Tears in Heaven?

Tears in Heaven? March 19, 2012

My pastor when I was a teenager often said from the pulpit that if there are tears in heaven, or at the last judgment, it will be the result of realizing how sinful we were or comprehending what we didn’t do and could have done. He said this often and that is why I remember it. Here’s my question:

Are tears at the last judgment, or even in heaven, a form of Purgatory?

Which of course requires that we define Purgatory, which leads me to Three Models of Purgatory that one finds sketched in Jerry Walls, Purgatory: The Logic of Total Transformation.

Are any of these models of Purgatory compatible with Protestant faith?
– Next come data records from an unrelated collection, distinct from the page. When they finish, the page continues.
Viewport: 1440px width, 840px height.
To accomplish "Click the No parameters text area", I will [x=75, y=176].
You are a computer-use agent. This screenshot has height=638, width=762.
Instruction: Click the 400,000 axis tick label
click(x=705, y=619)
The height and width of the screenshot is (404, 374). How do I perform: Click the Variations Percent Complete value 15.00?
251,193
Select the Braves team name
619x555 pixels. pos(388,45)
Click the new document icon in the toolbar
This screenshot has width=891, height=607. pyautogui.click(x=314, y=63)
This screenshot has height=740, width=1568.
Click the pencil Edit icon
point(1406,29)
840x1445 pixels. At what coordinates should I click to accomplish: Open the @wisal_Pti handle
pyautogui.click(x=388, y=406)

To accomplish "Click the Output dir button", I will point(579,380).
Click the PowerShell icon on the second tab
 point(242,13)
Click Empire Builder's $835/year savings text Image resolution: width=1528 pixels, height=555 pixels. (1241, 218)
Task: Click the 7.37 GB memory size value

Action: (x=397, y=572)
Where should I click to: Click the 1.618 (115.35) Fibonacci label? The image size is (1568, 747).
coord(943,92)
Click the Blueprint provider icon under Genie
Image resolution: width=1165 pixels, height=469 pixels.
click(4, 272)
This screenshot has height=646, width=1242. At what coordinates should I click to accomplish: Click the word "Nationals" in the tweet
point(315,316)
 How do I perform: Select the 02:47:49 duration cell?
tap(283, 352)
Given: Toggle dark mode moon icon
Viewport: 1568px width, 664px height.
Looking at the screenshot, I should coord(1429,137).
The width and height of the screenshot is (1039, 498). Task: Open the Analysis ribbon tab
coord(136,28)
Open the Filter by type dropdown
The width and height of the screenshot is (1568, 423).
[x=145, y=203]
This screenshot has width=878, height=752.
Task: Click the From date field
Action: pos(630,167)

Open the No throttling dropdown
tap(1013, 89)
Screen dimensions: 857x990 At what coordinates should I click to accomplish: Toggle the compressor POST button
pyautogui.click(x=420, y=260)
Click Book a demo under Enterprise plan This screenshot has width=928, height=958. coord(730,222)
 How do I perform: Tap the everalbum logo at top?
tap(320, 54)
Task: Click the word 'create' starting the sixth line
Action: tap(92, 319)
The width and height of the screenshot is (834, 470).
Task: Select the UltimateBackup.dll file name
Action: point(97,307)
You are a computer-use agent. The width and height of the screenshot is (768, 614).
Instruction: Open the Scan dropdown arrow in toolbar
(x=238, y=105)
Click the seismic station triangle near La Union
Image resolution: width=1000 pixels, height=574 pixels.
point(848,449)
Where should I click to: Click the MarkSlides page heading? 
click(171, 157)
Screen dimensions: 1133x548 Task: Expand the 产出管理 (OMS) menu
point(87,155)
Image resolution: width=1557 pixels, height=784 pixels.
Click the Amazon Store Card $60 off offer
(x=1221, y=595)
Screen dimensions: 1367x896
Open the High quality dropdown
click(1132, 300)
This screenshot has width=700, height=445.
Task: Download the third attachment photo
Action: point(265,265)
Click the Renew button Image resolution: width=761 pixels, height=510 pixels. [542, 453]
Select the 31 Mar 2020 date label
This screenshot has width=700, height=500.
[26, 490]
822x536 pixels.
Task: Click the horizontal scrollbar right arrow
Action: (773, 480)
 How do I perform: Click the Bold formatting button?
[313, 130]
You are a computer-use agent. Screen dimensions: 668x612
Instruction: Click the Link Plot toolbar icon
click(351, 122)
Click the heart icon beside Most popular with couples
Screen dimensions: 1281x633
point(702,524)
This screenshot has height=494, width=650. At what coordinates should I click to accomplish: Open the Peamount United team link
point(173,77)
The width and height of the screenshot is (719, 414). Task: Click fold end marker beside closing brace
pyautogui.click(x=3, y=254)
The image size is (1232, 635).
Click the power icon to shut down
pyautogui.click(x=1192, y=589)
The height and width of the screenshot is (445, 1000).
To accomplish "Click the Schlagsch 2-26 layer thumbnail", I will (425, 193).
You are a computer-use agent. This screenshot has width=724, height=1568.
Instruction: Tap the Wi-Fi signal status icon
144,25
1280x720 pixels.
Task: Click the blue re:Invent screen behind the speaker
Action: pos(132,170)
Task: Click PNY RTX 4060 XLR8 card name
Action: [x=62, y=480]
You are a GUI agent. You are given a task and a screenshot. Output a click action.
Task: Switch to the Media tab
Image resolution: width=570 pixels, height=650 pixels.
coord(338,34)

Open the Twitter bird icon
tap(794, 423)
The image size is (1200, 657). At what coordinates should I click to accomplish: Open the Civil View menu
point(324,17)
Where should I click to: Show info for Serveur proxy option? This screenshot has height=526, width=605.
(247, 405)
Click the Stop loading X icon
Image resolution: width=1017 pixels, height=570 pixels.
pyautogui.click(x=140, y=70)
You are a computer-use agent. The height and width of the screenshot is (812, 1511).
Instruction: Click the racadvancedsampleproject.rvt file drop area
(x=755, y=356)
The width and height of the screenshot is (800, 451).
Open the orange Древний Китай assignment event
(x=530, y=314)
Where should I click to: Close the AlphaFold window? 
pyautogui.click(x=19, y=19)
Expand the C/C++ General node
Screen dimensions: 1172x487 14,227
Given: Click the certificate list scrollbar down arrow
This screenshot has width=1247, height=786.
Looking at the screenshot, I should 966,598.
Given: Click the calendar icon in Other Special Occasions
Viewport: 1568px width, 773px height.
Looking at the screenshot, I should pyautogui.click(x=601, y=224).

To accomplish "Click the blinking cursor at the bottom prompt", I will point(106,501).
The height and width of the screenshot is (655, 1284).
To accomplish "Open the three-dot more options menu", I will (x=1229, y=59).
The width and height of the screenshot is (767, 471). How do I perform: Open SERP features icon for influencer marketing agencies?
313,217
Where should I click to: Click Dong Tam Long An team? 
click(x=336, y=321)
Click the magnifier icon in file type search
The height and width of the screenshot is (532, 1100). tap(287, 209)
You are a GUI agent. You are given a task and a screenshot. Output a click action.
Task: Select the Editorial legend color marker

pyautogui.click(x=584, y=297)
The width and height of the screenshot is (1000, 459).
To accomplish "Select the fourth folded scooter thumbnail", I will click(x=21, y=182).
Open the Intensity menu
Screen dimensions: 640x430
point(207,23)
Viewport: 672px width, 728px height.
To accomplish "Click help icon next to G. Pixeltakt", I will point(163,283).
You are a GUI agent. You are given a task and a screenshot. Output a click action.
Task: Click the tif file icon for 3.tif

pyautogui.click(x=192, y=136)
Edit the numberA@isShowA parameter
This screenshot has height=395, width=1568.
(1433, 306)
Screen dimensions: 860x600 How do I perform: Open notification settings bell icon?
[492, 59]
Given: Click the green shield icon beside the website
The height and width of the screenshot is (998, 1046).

Would you call the instantaneous sanctification of the believer at death/judgment a kind of purgatory?

The spectrum has two poles: The Satisfaction Model, which focuses on Purgatory as punishment and expiation of sins, the Sanctification Model, which focuses on the need for the Christian to become fully holy and fit for the presence of God, and a combination of both in the Satisfaction/Sanctification Model. (Walls thinks the Sanctification Model is compatible with Protestant theology.)

The big issue is often penance. Penance is seen in some steams of Catholic thought to be satisfaction, and without penance there is still a need for (postmortem) satisfaction. Walls sees this in the Second Council of Lyons (1274).

The Satisfaction Model: Suarez is the main representative. Purgatory purges but the sinner must render satisfaction to achieve justice. This time expiates the debt for sins committed after baptism. In much Catholic thought the Church Militant can help a person in Purgatory through suffrages, Mass, indulgences, prayer, etc.  The pain of Purgatory is delay of the beatific vision.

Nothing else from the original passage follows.